# DOCUMENT SEGMENT start

Terzaghi-Civil Engineer Biog

KARL VON TERZAGHI

Terzaghi who renowned as FATHER OF SOIL MECHANICS contributed a lot to Geo technology. With his publication Erdbaumechanik (Introduction to Soil Mechanics), he elaborated the concepts of slope stability, earth pressure, foundations etc., Terzaghi's contribution to Geotechnical Engineering is boundless with his methods and procedures for investigation, analysis, testing, instrumentation, and practice.
biography
By foto fra 1926, via Wikimedia Commons


BIOG:

Born: October 3, 1883 (Prague)
Died : October 25, 1963 (aged 80) (USA)
Spouse: Ruth Doggett Terzaghi
Notable students: Cinna Lomnitz


By studying mechanical engineering at the Technical University in Graz, graduating in 1904, he worked as an engineer for several years; he was awarded a doctorate in engineering by the same institution in 1911. After visiting the United States, he served in the Austrian Air Force during World War I, but in 1916 he accepted a position with the Imperial School of Engineers, Istanbul. When the war was over, he took a post (1918–25) with Robert College, a U.S. institution, also in Istanbul. Much research had been done on foundations, earth pressure, and stability of slopes, but Terzaghi set out to organize the results and, through research, to provide unifying concepts.

# DOCUMENT SEGMENT end
# DATA start

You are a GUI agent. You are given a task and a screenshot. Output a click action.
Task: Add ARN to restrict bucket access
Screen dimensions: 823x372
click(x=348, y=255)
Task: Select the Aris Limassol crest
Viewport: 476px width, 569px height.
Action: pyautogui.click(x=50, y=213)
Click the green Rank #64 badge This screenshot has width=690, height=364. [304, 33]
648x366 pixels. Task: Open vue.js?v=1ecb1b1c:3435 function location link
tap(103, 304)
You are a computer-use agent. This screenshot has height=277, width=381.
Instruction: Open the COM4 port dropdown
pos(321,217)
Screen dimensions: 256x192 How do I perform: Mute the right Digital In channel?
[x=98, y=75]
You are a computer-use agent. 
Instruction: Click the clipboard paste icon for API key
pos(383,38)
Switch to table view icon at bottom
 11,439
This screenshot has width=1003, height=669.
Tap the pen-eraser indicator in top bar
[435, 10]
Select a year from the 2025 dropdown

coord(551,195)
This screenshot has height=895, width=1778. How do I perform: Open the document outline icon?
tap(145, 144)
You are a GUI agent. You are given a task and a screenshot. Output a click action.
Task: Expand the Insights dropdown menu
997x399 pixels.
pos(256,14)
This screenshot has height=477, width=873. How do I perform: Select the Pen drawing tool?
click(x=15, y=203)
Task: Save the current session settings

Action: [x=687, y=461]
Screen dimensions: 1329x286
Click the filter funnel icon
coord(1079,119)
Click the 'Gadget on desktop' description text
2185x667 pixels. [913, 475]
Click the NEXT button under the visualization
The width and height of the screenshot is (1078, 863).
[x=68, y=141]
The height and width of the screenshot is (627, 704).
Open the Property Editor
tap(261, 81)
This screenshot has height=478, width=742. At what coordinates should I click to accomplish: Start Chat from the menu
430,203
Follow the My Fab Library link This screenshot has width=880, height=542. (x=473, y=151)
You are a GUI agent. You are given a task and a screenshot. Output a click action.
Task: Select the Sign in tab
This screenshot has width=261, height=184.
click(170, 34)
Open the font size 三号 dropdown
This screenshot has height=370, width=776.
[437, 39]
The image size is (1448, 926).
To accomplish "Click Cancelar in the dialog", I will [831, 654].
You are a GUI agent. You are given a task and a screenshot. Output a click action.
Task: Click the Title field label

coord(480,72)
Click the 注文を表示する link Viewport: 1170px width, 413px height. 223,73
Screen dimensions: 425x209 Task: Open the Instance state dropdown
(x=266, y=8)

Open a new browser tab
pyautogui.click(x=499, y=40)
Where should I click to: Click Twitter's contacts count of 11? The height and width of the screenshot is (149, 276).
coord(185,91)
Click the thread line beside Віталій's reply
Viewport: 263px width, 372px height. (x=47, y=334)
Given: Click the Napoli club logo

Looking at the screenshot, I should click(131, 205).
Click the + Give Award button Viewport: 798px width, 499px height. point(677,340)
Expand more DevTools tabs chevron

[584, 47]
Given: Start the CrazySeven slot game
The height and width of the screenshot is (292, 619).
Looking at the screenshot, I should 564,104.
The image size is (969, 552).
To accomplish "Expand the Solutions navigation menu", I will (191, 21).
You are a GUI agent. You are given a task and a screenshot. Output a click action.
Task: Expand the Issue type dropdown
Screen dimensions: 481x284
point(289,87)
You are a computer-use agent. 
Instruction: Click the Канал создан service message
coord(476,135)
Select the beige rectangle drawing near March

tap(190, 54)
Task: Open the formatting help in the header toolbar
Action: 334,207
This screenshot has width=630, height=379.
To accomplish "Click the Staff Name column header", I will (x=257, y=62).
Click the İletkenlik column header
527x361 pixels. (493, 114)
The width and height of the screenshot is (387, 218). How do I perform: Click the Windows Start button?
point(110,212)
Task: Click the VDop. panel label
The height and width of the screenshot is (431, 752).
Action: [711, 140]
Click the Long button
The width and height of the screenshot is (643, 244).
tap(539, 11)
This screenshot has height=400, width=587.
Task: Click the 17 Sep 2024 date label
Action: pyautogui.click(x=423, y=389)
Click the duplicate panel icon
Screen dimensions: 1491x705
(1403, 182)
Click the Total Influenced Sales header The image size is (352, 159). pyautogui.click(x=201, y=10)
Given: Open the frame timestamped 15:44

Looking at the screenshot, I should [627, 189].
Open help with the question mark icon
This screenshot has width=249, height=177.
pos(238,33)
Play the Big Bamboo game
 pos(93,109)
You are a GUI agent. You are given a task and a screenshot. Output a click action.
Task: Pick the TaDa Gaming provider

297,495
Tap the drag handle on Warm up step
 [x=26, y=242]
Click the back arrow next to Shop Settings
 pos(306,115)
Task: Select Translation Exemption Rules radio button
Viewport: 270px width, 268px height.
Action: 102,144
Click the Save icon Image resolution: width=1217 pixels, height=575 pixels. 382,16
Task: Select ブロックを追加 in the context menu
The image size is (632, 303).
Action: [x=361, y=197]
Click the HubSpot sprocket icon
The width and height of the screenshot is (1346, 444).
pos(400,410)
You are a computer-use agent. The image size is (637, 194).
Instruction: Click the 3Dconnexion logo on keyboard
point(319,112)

# DATA end

### COMPLETE THE FOLLOWING
1 – In the Terzaghi biography, copy the passage that begins at the words "Terzaghi-Civil Engineer Biog" and stops after "instrumentation, and practice.".
2 – Answer these questions using the Terzaghi biography:
(a) In what city was Terzaghi born?
(b) At which institution did he study mechanical engineering?
(c) During what years did he hold a post with Robert College?
3 – Extend the Terzaghi biography by writing what comes after its final sentence.

### OUTPUTS
1 –
Terzaghi-Civil Engineer Biog

KARL VON TERZAGHI

Terzaghi who renowned as FATHER OF SOIL MECHANICS contributed a lot to Geo technology. With his publication Erdbaumechanik (Introduction to Soil Mechanics), he elaborated the concepts of slope stability, earth pressure, foundations etc., Terzaghi's contribution to Geotechnical Engineering is boundless with his methods and procedures for investigation, analysis, testing, instrumentation, and practice.

2 –
(a) Prague
(b) The Technical University in Graz
(c) 1918–25

3 –
In 1925 he went to the United States, where as a member of the faculty of the MIT, Cambridge, he worked unceasingly for the acceptance of his ideas, serving also as consulting engineer for many construction projects.

In 1929 he accepted the newly created chair of soil mechanics at Vienna Technical University. He returned to the United States in 1938 and served as professor of civil engineering at Harvard University from 1946 until his retirement in 1956. His consulting practice grew to encompass the world, including the chairmanship of the Board of Consultants of Egypt’s Aswan High Dam project until 1959.

Even though his contributions are measureless, here are the few concepts:
Classification methods for soils and rocks;
Capillary phenomena in soils;
The theory and documentation of consolidation and settlement;
Piping and its prevention;
Design and construction of earth, rock and concrete dams on all kinds of foundations;
Anchorages for suspension bridges in soils;
Field and laboratory measurement of pore pressures and soil properties;
Use of flow nets in two and three dimensions;
Design of drainage wells and tunnels;
Design to avoid scour of river and waterfront structures;
Earth pressure variations on walls and bulkheads;
Engineering in terrain underlain by permafrost;
Pile foundations;
Soil improvement by compaction, pile-driving, grouting and incorporation of geotextiles;
Soil and rock tunneling;
Engineering geology;
Sinkhole formation and collapse;
Regional subsidence due to oil-field operations;
Landslides.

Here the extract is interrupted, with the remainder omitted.